The Saudis Are Pissed Off With The American Quran

Quran

The American Quran is a new English translation of the Muslim holy book, that believers believe was dictated by god to his prophet Muhammad in a serious of visions.

The book aims to explain Islam to the world in a way that is not confined to the rigid Wahhabi interpretation of a typical Saudi version.

The Daily Beast reports:

A new translation of the Quran, with commentary, is causing a stir—and maybe something of a revolution—in the world of English-speaking Muslims.

Why’s that? Because Salafists—adherents of a very conservative brand of Islam—have dominated the world market for Qurans for decades.

Funded by the oil-rich royal family in Saudi Arabia, which has an especially rigid Wahhabi branch of Islam, the Salafis have exported their teachers, their mosques, their audio and video productions, and religious texts across the Arab world and into Pakistan, Europe, and North America, quashing alternate interpretations that don’t fit their narrow views.

“In all these places, they funded the building of Saudi-style mosques with Wahhabi preachers and established madrasas that provided free education for the poor, with, of course, a Wahhabi curriculum,” religious scholar Karen Armstrong wrote about the Saudi export of religion in 2014. “At the same time, young men from the poorer Muslim countries, such as Egypt and Pakistan, who had felt compelled to find work in the Gulf to support their families, associated their relative affluence with Wahhabism and brought this faith back home with them, living in new neighborhoods with Saudi mosques and shopping malls that segregated the sexes.”

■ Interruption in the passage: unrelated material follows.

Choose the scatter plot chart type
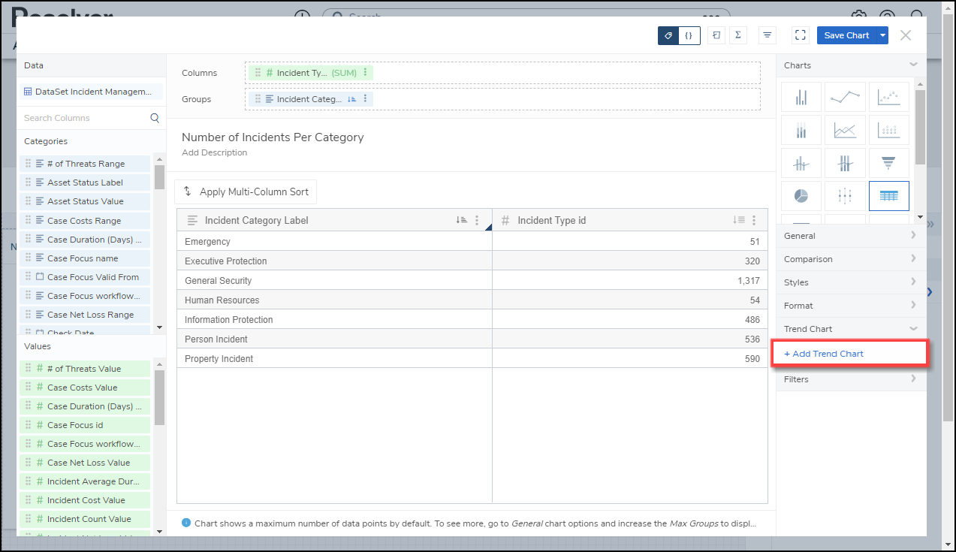 888,97
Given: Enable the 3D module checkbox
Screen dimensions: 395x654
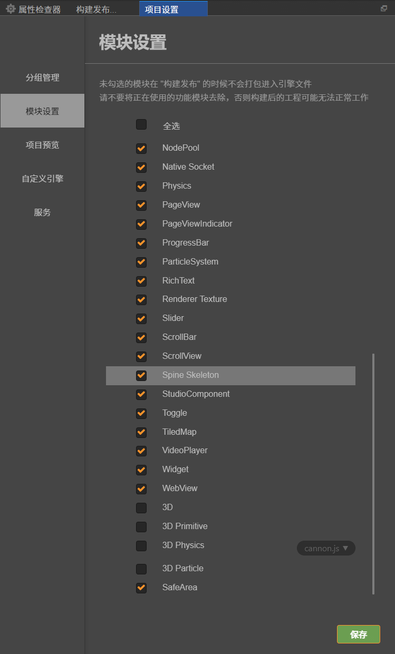Looking at the screenshot, I should [x=141, y=507].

Seeing this new translation as a challenge to their orthodoxy in English-speaking countries, Salafis are none too pleased. In online discussions and reviews, influential Salafis are panning the volume, called The Study Quran,  as a soft-bellied facsimile that might be fine for academia, but not fit for following.

In fact, this no mere academic debate. Followers of the Saudi-Wahhabi-Salafi version of Islam in Europe and the United States are increasingly seen by law enforcement as a pool from which radical jihadis can draw recruits.

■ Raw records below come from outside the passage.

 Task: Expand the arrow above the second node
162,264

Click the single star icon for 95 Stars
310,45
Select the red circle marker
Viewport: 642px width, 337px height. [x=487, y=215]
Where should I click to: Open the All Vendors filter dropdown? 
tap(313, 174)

Some strains of this Salafi interpretation have popularized takfirism—the practice by which some Muslims declare that others are not true believers. The aftereffects are clear in fringe jihadi groups like the self-declared caliphate that calls itself the Islamic State, where those who believe differently are deemed apostates who can be, and are, slaughtered en masse. The vast majority of Salafis are not jihadis and not takfiris. But those who are use their understanding of their Quran to justify killing Shia Muslims, Yazidis, adulterers, gays, and anyone else who runs afoul of their zealotry.

Generations of the world’s Muslims have, now, grown up in the shadow of this Saudi religious empire, ignoring previous centuries of rigorous religious discourse, debate, and dissent.

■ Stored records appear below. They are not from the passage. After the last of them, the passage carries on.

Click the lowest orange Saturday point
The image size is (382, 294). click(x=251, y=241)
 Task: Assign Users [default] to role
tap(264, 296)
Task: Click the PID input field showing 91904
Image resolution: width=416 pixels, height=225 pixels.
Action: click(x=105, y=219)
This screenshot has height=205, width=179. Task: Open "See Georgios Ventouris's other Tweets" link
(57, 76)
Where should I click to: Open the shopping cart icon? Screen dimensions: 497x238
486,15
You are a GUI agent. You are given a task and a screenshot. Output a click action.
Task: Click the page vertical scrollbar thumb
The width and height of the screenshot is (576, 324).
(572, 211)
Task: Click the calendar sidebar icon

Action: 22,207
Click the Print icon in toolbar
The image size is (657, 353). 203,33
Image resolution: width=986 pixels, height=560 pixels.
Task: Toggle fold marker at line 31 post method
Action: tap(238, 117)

The Study Quran, setting the record straight, may come as something of a revelation to Muslims and anyone else interested in Islam who speaks English. It is a formidable academic endeavor, and since it was published in November it has been flying off the shelves in a massive hardback edition. (It is also available now on Kindle.)

The editors have compiled a new translation, new commentary, and drawn on dozens of the most prominent mufassirs (interpreters or exegetes), many of whom have never before been accessible to an English-speaking audience. Indeed, “very few” of the sources cited in The Study Quran are available in English translation, head editor Seyyed Hossein Nasr told The Daily Beast.

One soon comes across nuances that are unmentioned or ignored by extremists. The Study Quran notes, for instance, that verse 47:4—used by ISIS to justify beheadings—focuses on “the brevity of the act, as it is confined to battle and not a continuous command.” This interpretation would seem to challenge extremists who attempt to carry out such acts on civilians, whether on the streets of London or in Syria.

The Salafi scholars who have monopolized English-language Muslim resources are disturbed and even frightened by this textual revolution that puts them back in their place.
Salafism “was not in the mainstream of the Muslim tradition,” said Nasr. “It rejected centuries of Islamic thought.” The scholars contributing to The Study Quran, who are both Sunni and Shia, also break with the ultra-Orthodox animus against Shiism.

The Study Quran’s rich commentary, crowding around a few verses on any given onion-paper page of the hardback edition, seeks to remedy the previous absence of solid historical discourse. After all, Nasr said, even centuries ago the yearly pilgrimage to Mecca meant that exegetes, or interpreters of holy texts, were able to have a much richer exchange of ideas—and much more knowledge of one another—than European thinkers of the time.

It’s no surprise then, that Abu Eesa Niamatullah—a British Salafi with a large social media presence—cautioned followers tempted by The Study Quran to “avoid it. Like the plague.”

“It doesn’t just have mistakes, it’s actually dangerous,” Niamatullah said. “This is advice to the 99 percent of people here, those who don’t have the detailed tools necessary to separate the wheat from the chaff.”